Featured Species
With over 68 counties and such a wide variety of habitats, our field office relies heavily on partners and multi-agency, state, and field office efforts to conserve and protect these beautiful resources. The locations of the Corpus Christi and Clear Lake’s field offices make them hotspots for a wide array of migratory and resident bird species. Along the coast we have essential stopover sites for birds coming across the long stretch over the Gulf of Mexico, providing refuge to warblers, flycatchers, hummingbirds, and buntings. Migrating hawks can be viewed at the Gulf Coast Bird Observatory’s Smith Point Hawk Watch or Hazel Bazemore Hawk Watch near Corpus Christi. Other birding hotspots including Leonabelle Turnbill Birding Center, Nueces Delta Preserve, and Port Aransas Nature Preserve. Coastal Bend Bays and Estuaries Program, energy companies, and volunteers have helped to restore and plant marsh grasses along bird islands to assist local bird rookery islands. Take a trip to the coastal marshes of Rockport and surrounding areas to view the iconic and federally endangered wintering whooping crane. These birds can be seen foraging on wolf berries and blue crabs. In partnership with Louisiana Department of Wildlife and Fisheries, International Crane Foundation, and so many more organizations, we have acquired new areas for habitat, expanded the species’ wintering range, and boosted successful reintroduction into new areas. Two other key bird species include the piping plover and red knot. Found only in our coastal zone, these birds forage on polychaete worms, a type of bristle worm, and other small invertebrate species frequenting the protected bays and flats behind the beach. Our staff along with U.S. Geological Survey, refuges, Audubon Society, researchers, volunteers have participated in the International Piping Plover Census to gather data about the species’ population status. Coordinated efforts with development companies and the U.S. Army Corps of Engineers on coastal restoration and development projects are vital to retain the needed habitat for these species.

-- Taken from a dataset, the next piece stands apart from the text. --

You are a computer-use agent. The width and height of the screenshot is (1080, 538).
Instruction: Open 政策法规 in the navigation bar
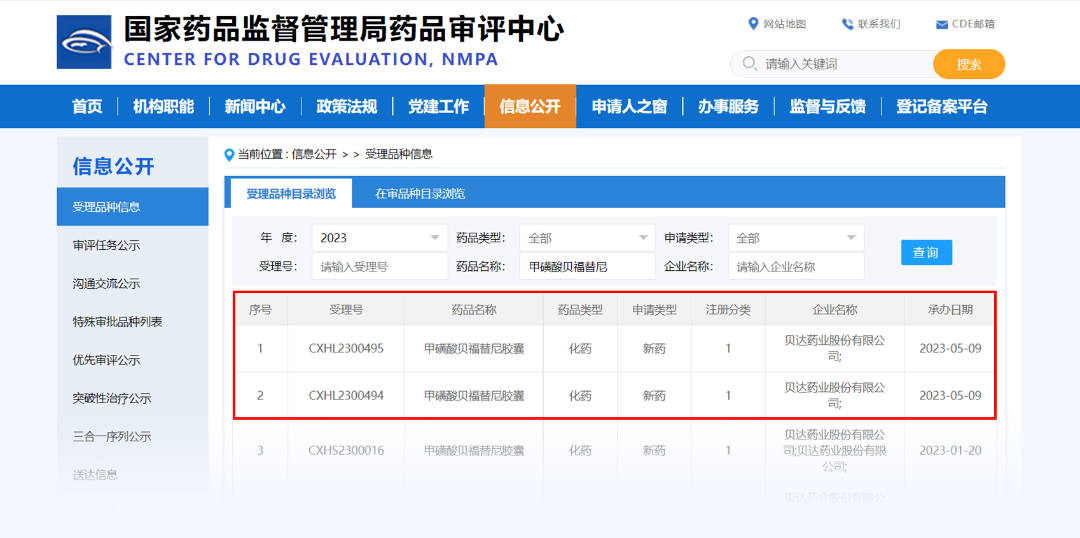point(346,107)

Our office works to conserve a suite of native and endemic rare plant species. From the Texas trailing phlox in the Pineywoods; to South Texas ambrosia in the shortgrass prairie; to the Walker’s manioc in the Tamaulipan thornscrub, our field office relies heavily on partnerships to conserve these plants species. With more than 98% of Texas being privately owned, our partnerships with private landowners, citizens, the public, and the State are essential to conserving, monitoring, and protecting these species in their native geographic range. Collaboration between timber companies, The Nature Conservancy, universities, and Texas Parks and Wildlife Department and permission to access known populations has enabled the review of the genetic relatedness of populations for the Texas trailing phlox. By working closing with the Texas Department of Transportation and Naval Air Station Kingsville, our field office has been able to access and monitor known populations, collect seeds for banking, protect plants from road construction projects, and test species’ response to burning and other management regimes. Many of these efforts benefit other prairie species in our area, including the Northern Aplomado falcon and the monarch butterfly. Partnerships with private landowners and ranchers in South Texas enabled the successful recovery of Johnston’s frankenia and removal from the Endangered Species list. These partnerships continue to restore and protect the Tamaulipan thornscrub habitat used by the extremely rare and endangered ocelot and Gulf coast jaguarundi.
Many amphibians and reptiles are native to the south and upper Texas coast. The Houston Zoo, Dallas Zoo, Fort Worth Zoo, San Marcos National Fish Hatchery, Texas State University, and our field office continue to breed, raise, and introduce Houston toads into their native geographic range as part of a headstart program to increase the species’ numbers. Recently, our field office has secured funding for additional research and recovery efforts to benefit the Houston toad. The entire Texas coast is home to marine and beachfront habitats that our five endangered sea turtles use for nesting and foraging. The Kemp’s Ridley sea turtle has rebounded in number due to the persistent efforts by the Padre Island National Seashore, in coordination with our staff. Nests are protected in-situ on the beach, eggs are collected and hatched, and then hatchlings released back into the Gulf of Mexico to aid the species’ overall viability.